Task statement ▸
Please return every line from the entries that has the string "computer" in it.

[Saved entries]
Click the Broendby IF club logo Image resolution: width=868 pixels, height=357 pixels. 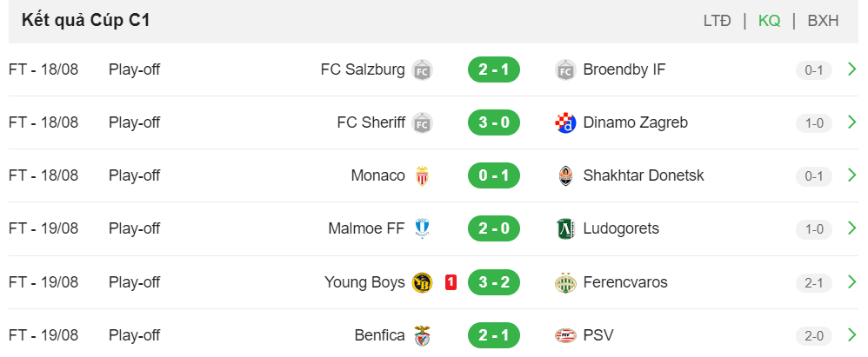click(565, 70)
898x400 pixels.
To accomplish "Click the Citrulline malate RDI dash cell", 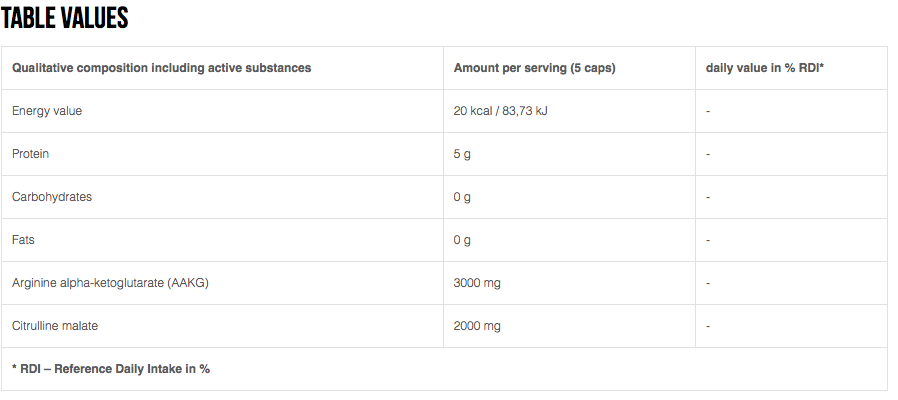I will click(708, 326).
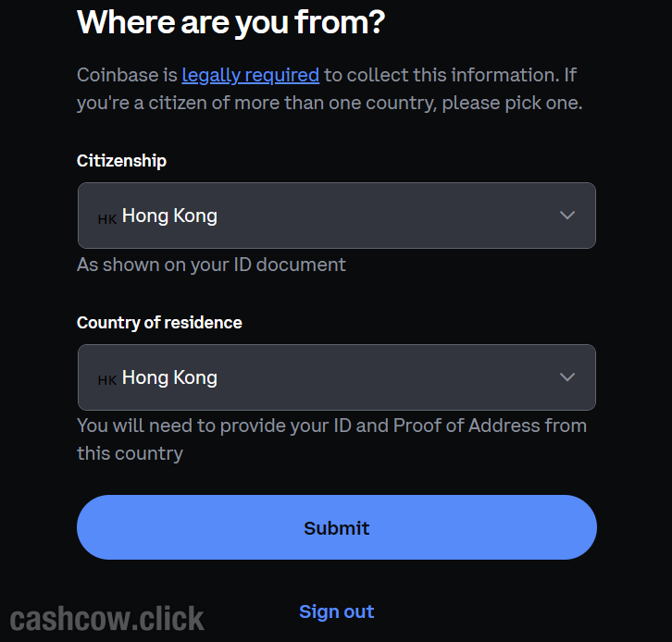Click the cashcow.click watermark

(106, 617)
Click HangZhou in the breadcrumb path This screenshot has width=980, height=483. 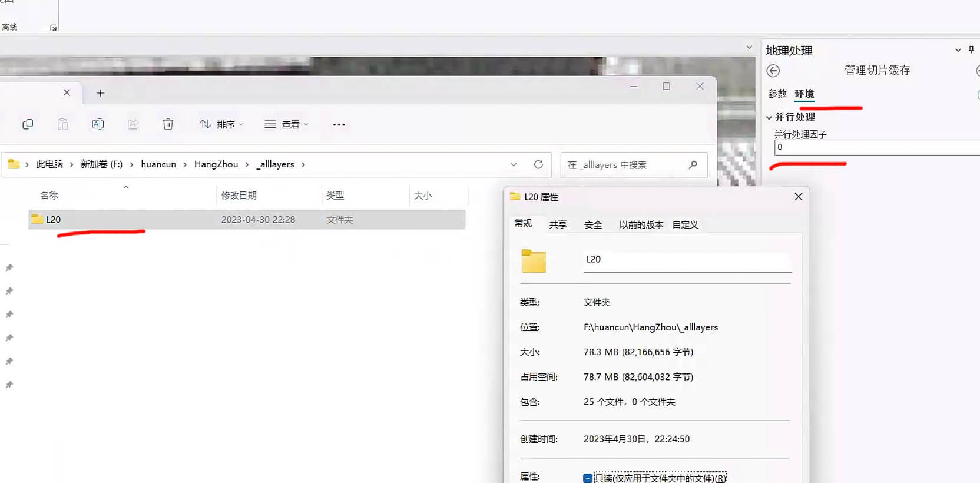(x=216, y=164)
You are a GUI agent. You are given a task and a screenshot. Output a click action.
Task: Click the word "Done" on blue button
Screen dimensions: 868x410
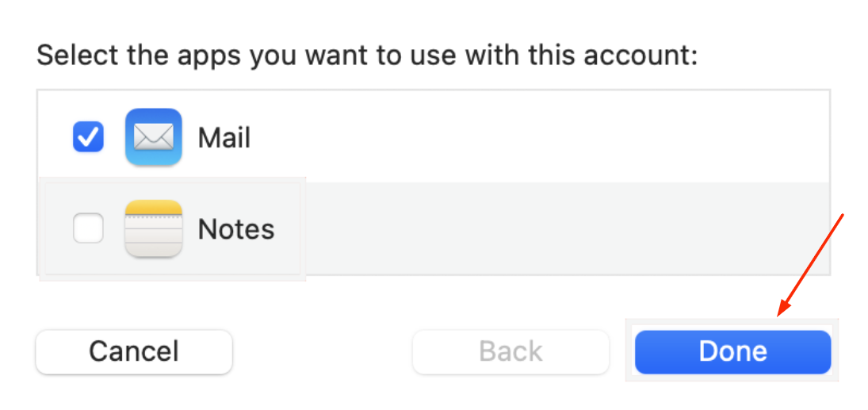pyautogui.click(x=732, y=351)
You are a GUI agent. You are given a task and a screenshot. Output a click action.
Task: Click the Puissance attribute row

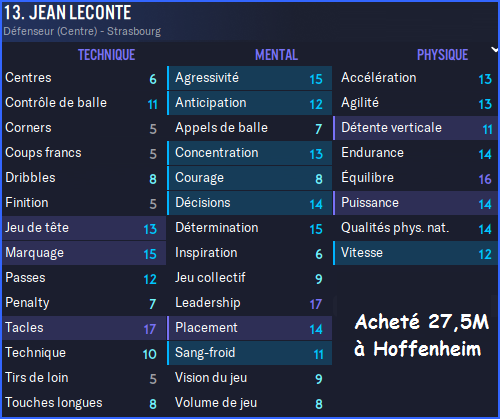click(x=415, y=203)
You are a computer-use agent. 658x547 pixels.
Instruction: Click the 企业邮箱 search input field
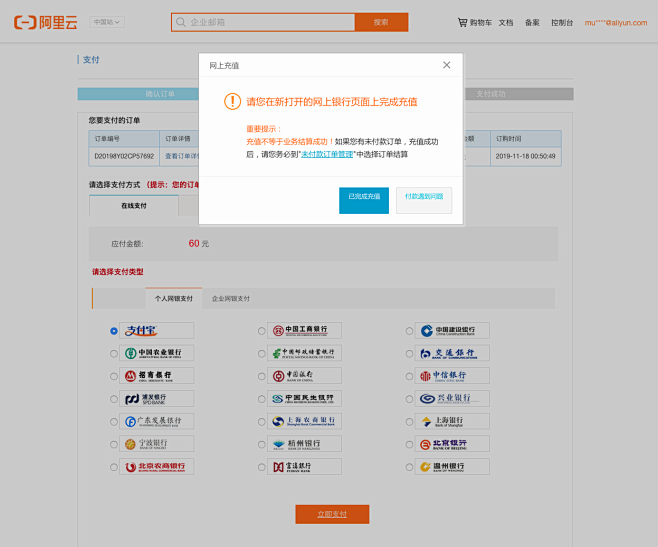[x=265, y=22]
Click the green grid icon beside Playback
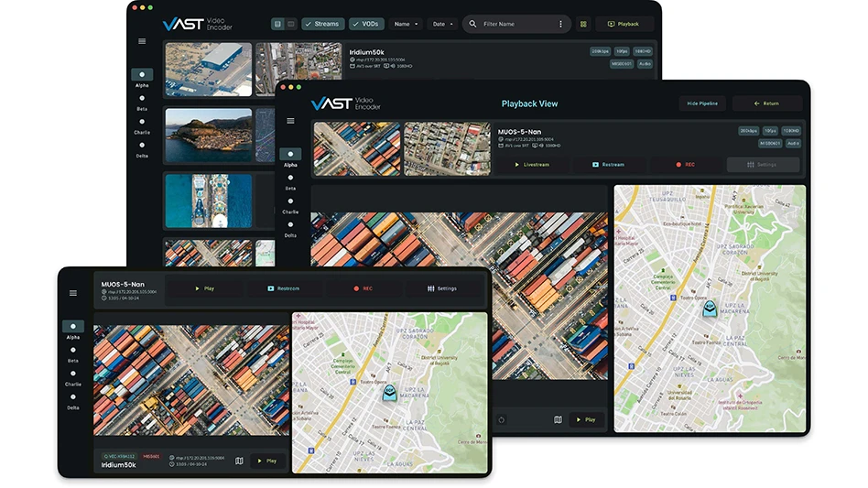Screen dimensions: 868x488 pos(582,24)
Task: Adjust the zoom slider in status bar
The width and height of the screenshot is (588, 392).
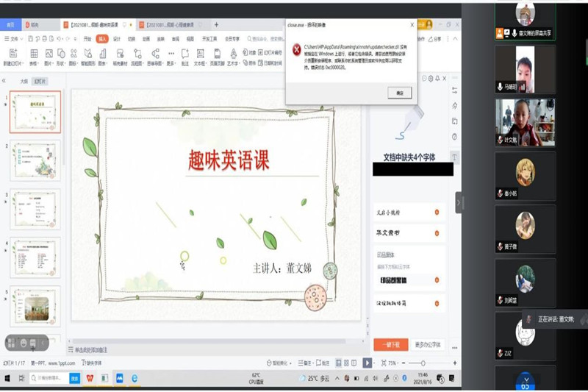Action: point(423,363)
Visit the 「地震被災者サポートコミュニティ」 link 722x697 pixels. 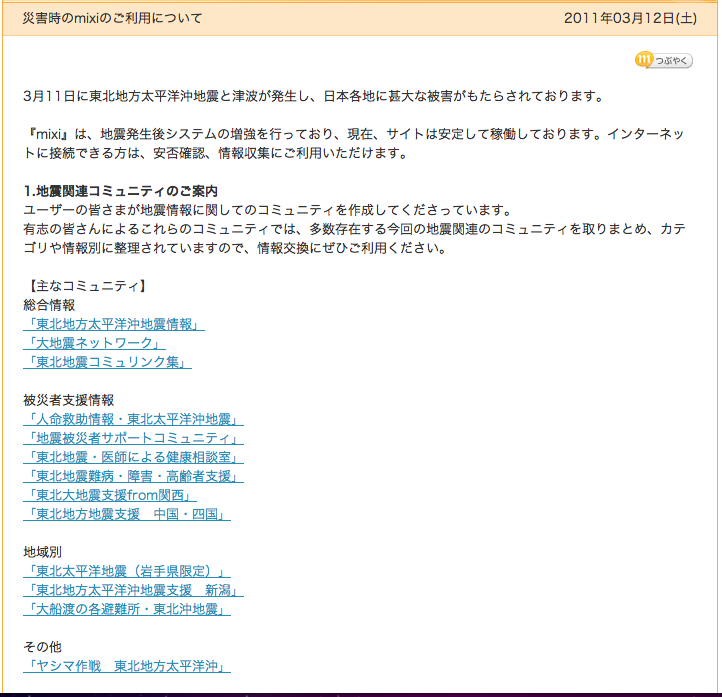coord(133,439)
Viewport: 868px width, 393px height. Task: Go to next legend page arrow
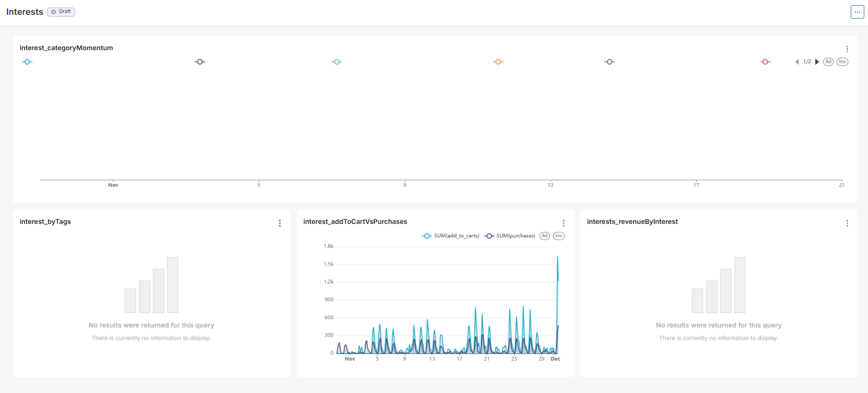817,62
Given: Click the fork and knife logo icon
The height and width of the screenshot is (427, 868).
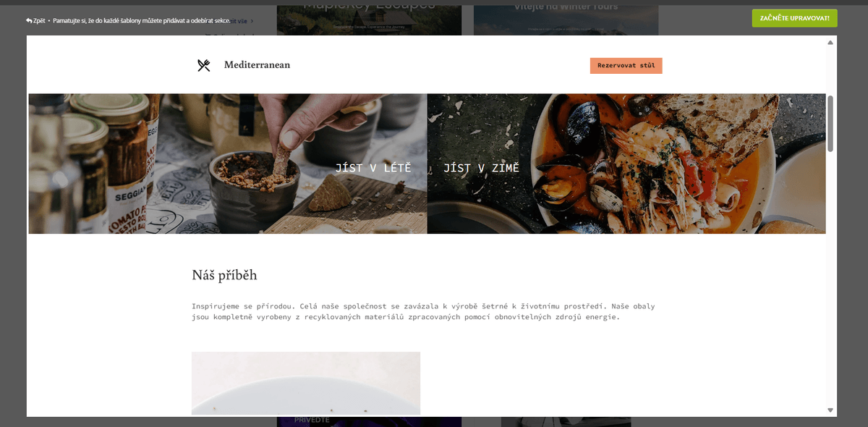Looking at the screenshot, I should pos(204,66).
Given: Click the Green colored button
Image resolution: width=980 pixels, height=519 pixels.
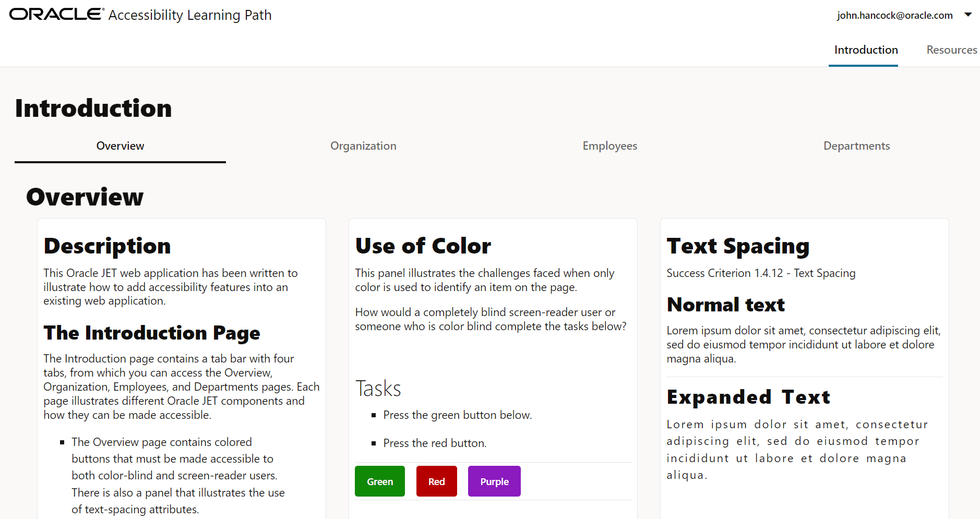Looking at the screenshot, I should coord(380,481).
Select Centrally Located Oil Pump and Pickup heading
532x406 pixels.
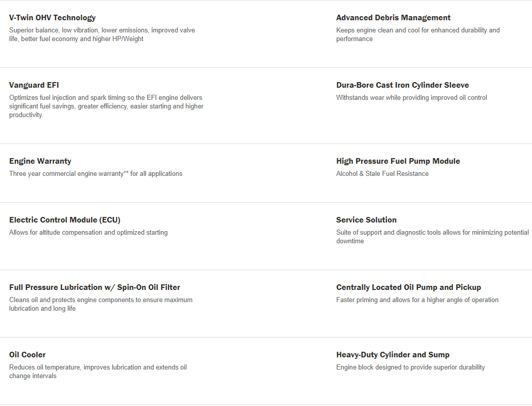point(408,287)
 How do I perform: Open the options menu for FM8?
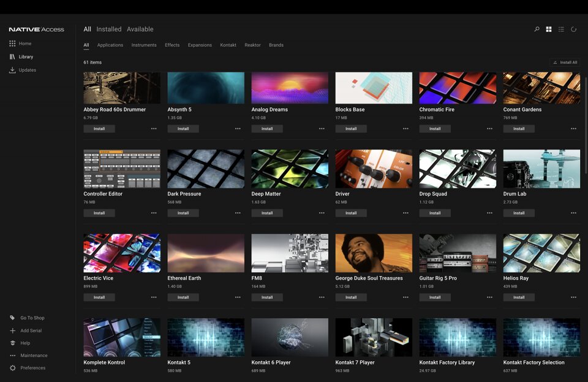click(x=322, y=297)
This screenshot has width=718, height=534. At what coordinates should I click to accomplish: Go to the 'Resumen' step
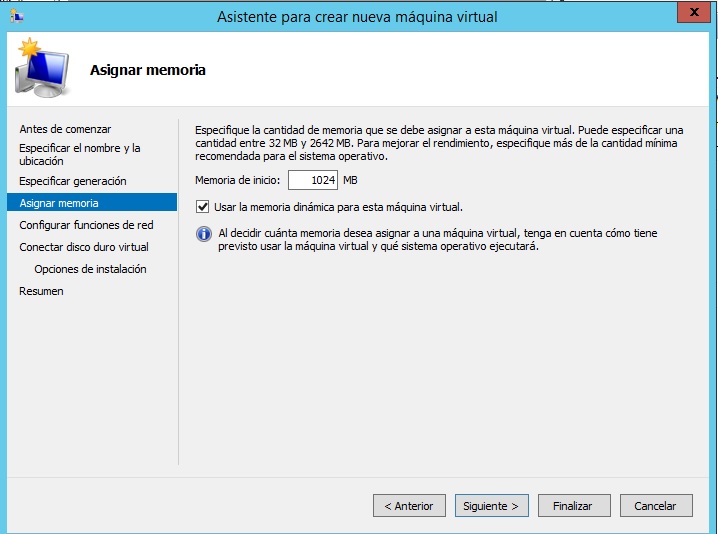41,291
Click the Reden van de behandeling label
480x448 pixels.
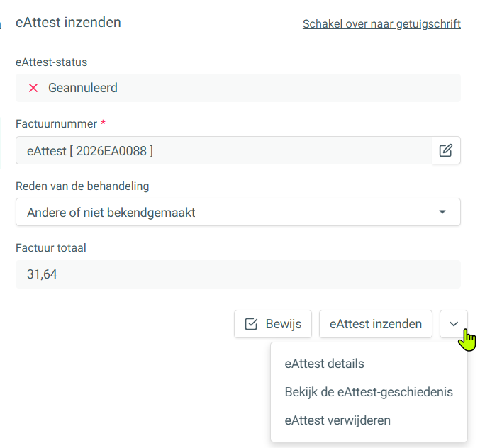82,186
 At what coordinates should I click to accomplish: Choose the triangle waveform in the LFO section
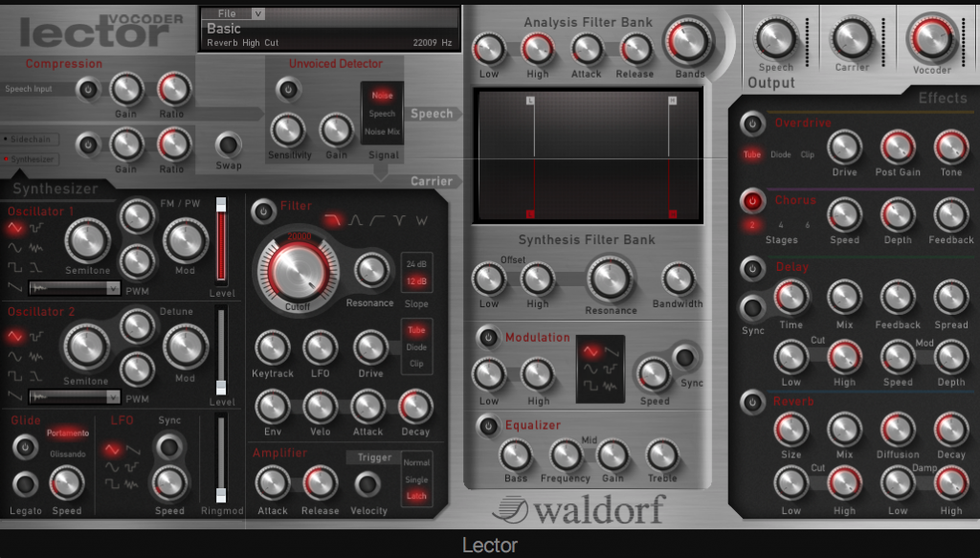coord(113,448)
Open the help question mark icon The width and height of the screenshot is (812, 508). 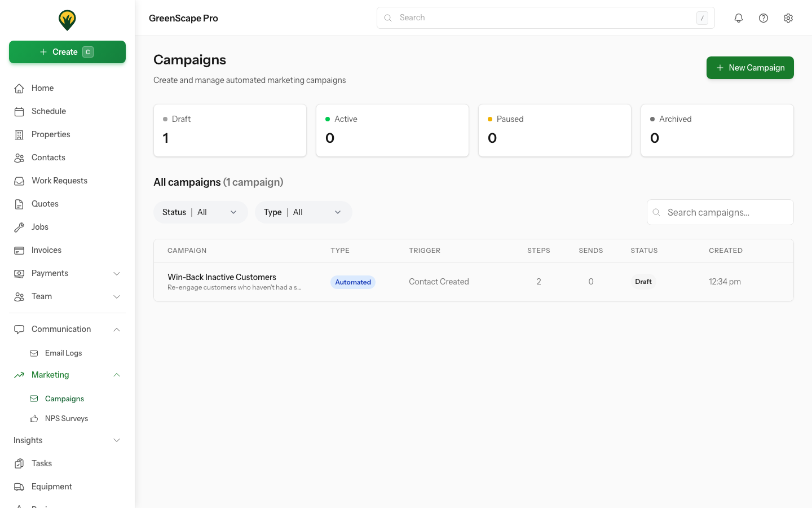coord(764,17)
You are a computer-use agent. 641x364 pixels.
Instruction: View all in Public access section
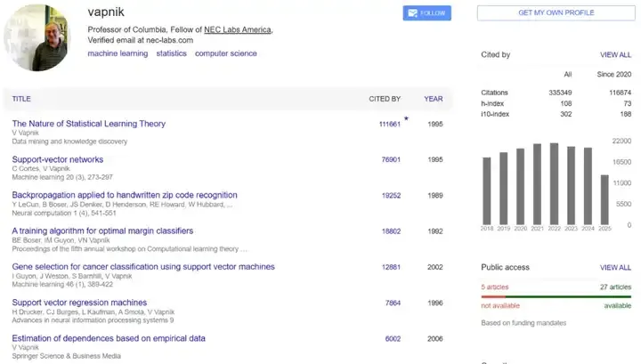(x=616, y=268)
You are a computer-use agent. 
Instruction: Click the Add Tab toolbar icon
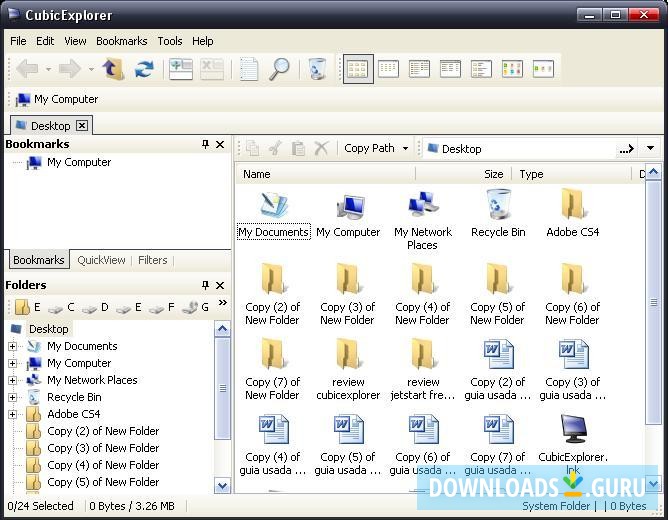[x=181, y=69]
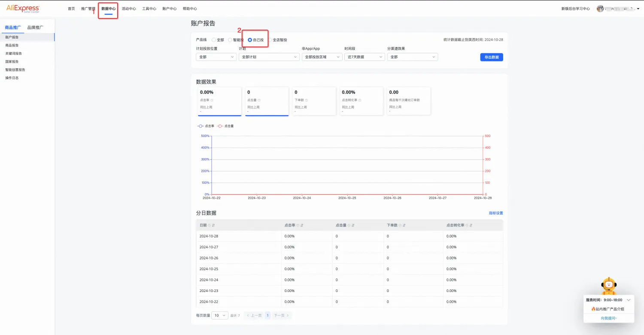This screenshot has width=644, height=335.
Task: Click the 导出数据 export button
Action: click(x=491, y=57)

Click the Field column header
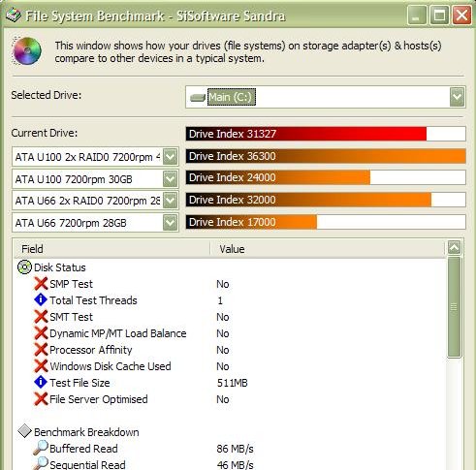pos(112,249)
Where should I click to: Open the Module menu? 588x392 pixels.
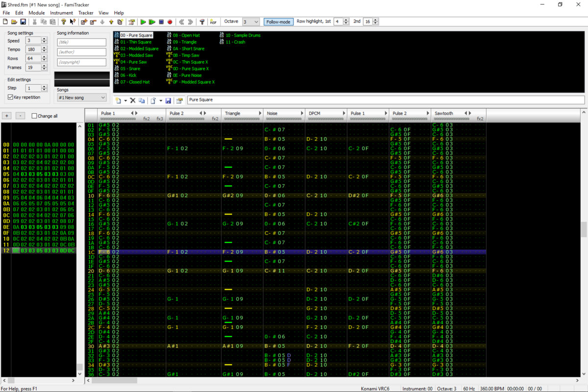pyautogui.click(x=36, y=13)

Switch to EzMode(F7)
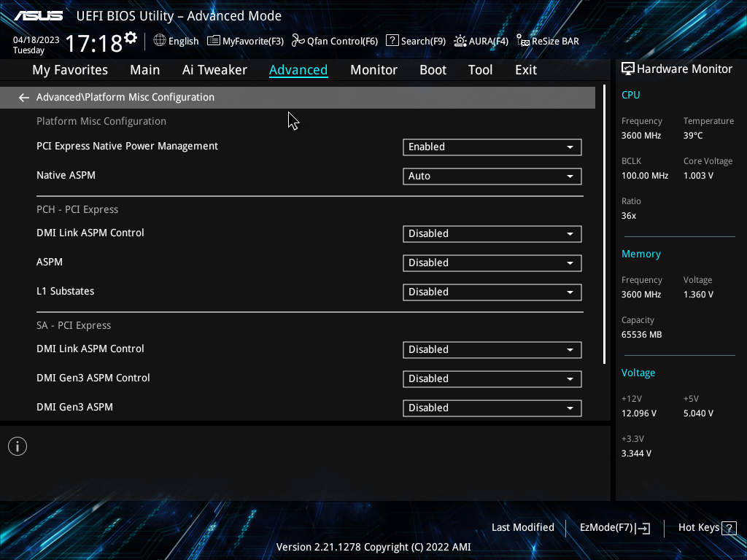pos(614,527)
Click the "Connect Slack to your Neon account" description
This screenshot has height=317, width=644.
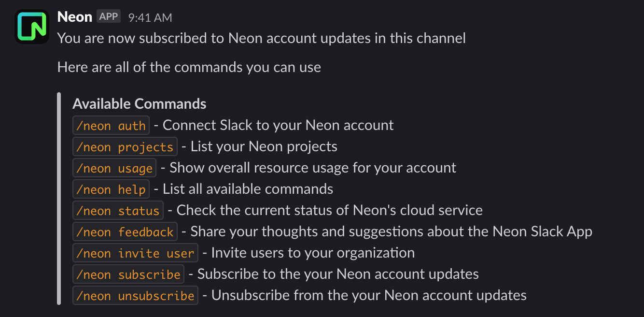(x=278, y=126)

Solution for this exercise ▸
You are a computer-use agent. 658x547 pixels.
You are a computer-use agent. 641x364 pixels.
You are a computer-use agent. 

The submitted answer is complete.